How to boost your credit score rating

First things first, you need to understand your credit score and where it stands. Credit score ratings range from 300 to 850 as follows: 

  • Excellent Credit: 750–850
  • Good Credit: 700–749
  • Fair Credit: 650–699
  • Poor Credit: 600–649
  • Bad Credit: 300–600

Once per year, you can get a free copy of your credit report from the three major credit bureaus by visiting AnnualCreditReport.com. This report allows you to identify which factors are hurting your credit score. From there, you can focus on improving those areas. Here are a few common steps people take to improve their scores.  

Diversify your debt

Debt tends to get a bad rap, but it can positively affect your credit score rating—when handled responsibly. If you need a new type of loan that you haven’t used before (and know you can make regular payments), consider taking it on. Lenders like to see that you can manage various types of loans and debts

Different types of DEXSTA credit cards and loans can improve your credit score rating. For example, auto loans fall into the “installment loan” category, and credit cards fall into the “revolving loan” category. If you’ve been paying down an auto loan, but don’t have a credit card, your score could increase by opening a credit card account. With any new account, make sure you can make regular payments as scheduled. 

Manage your credit cards with care

While revolving loans, such as credit cards, are an excellent way to boost your credit score rating—they tend to have a more complex relationship. A vital factor to keep in mind when taking on revolving credit is the ratio between how much you have and how much you use

To improve your credit score, aim to use less than 30% of your maximum credit allowance. For example, if you’re approved for up to $5,000, keep your balance below $1,500. If you need to put a more substantial amount on credit, open a new account, or ask for a credit limit increase. Increasing your limit can decrease your utilization rate and move your credit score in the right direction. 

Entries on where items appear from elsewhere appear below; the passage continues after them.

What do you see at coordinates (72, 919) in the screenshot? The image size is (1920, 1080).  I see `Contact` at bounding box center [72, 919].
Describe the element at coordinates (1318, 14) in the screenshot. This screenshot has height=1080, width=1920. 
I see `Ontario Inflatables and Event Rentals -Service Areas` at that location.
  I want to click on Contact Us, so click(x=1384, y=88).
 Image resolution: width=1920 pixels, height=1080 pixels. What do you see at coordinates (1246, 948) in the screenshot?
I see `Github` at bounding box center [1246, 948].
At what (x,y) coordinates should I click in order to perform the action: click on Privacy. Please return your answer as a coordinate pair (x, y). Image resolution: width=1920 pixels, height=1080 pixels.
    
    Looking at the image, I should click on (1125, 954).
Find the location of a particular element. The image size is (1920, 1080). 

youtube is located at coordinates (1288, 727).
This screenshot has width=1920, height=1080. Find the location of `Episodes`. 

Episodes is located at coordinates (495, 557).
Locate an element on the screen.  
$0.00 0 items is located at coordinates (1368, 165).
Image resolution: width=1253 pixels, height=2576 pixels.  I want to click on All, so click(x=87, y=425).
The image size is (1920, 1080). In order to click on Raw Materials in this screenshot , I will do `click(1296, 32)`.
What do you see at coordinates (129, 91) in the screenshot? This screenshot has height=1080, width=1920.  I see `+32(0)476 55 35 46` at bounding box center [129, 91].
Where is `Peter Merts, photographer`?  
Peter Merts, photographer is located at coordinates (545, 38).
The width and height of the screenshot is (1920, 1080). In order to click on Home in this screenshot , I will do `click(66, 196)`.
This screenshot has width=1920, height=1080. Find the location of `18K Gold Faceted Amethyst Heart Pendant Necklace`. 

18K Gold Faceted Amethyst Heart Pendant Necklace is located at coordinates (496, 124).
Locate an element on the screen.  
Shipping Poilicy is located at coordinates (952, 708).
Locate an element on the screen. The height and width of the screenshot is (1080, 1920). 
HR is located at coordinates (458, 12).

Think twice before closing accounts 

Once you achieve a “good” or “excellent” credit score rating, you’ll want to keep it high. To maintain your score, close accounts with caution. While it can be tempting to simplify your financial life, closing an account wipes out the entire line of credit attached to that card and reduces your accounts’ average age. Since having several accounts in good standing for some time factors into a good credit score, keeping accounts open and in good standing benefits your credit score in the long-run. 

These are just a few ways to raise and maintain your credit score rating. The bottom line? Healthy credit scores are the result of consistent, reliable, and responsible credit management.